**TEXT UNDER STUDY:**
*** Begin section ***

Fact: Corals are Animals, Not Plants!

The beautiful coral reefs you see underwater are actually animals and not plants!

Coral is any structure that is made up of hundreds of thousands of tiny coral creatures called polyps. They are translucent animals of a sessile nature, which attach themselves to the ocean floor, ‘taking roots’ just like plants.

But, How?

The major differentiating factor between plants and animals is that plants can produce their own food through photosynthesis while animals have to rely on food sources.

coral-of-the-belize-barrier-reef

The basic structural material of plants is polysaccharide such as cellulose and they lack muscle, nerves and digestive tissues. On the other hand, animals necessarily have muscle, nerves and digestive tissues and their basic structural material is minerals, protein and a polysaccharide such as chitin but never cellulose. This all makes corals more of animals than plants.

What do they eat?

Corals are animals with a have tiny, tentacle-like arms that they use to capture their food from the water and sweep into their inscrutable mouths. Therefore, they have a means to collect food, they have a large percentage of their body devoted to capturing their prey. Their external skeleton comprises of protein and calcium carbonate.

A purple plate coral eating krill.
A purple plate coral eating krill.

*** End section ***

**GIVEN DATA:**
*** Begin section ***

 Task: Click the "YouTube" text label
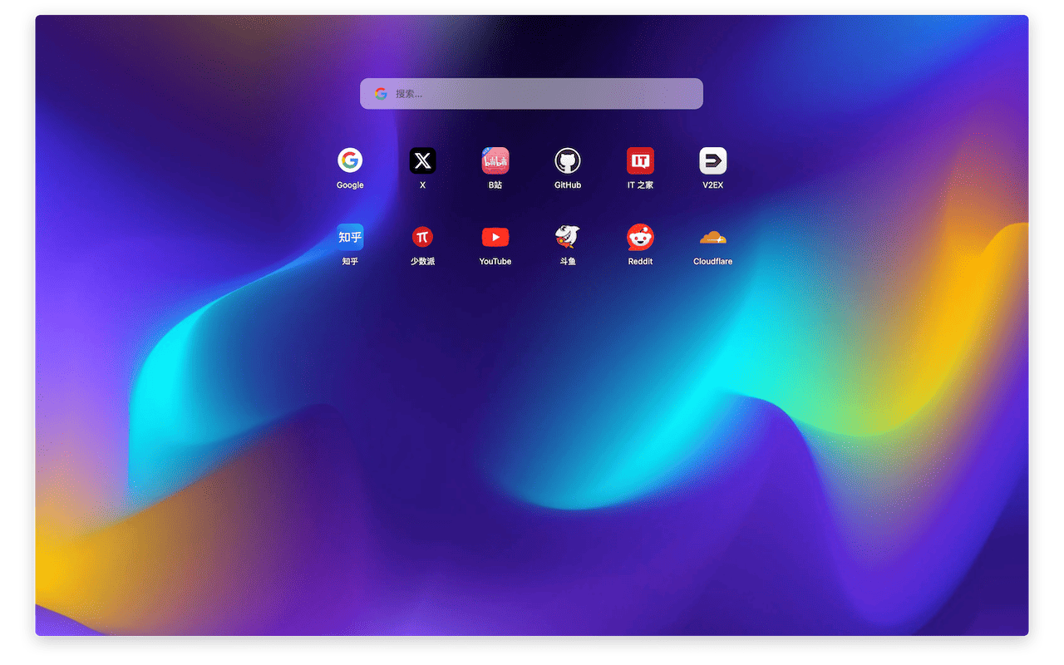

*** End section ***

**REQUIREMENT 1:**
Copy the passage of the coral article starting with "The major differentiating" and going on through "animals than plants.".
**REQUIREMENT 2:**
Write what comes next in the article on corals, picking up after its last sentence.
The listing comes from a separate source, not from the coral article.

**EXPECTED OUTPUT 1:**
The major differentiating factor between plants and animals is that plants can produce their own food through photosynthesis while animals have to rely on food sources.

coral-of-the-belize-barrier-reef

The basic structural material of plants is polysaccharide such as cellulose and they lack muscle, nerves and digestive tissues. On the other hand, animals necessarily have muscle, nerves and digestive tissues and their basic structural material is minerals, protein and a polysaccharide such as chitin but never cellulose. This all makes corals more of animals than plants.

**EXPECTED OUTPUT 2:**
Though, reef building corals do contain algal cells that photosynthesize, producing sugar and other chemicals. However, all reef corals require additional sources of nutrition, are most active predators and must feed. Most corals are not reef building and are found as individual polyps in deep water, lacking the symbiotic algae and are incapable of photosynthesis.

Reproduction

Corals are typically capable of reproduction with sexual and asexual phases, but these are not comparable to the gametophyte and sporophyte generations of plants. Unlike most plants, all corals are capable of locomotion at some stage in their life cycle, typically as a swimming dispersal stage called a planula larvae. Note that plants lack larvae.

Coral releasing eggs during a spawning event. Photo credit: Emma Hickerson
Coral releasing eggs during a spawning event. Photo credit: Emma Hickerson

Corals have nerve tissues as they are highly capable of sensing the environment. They also have the ability to move, hence they have muscle tissue as well.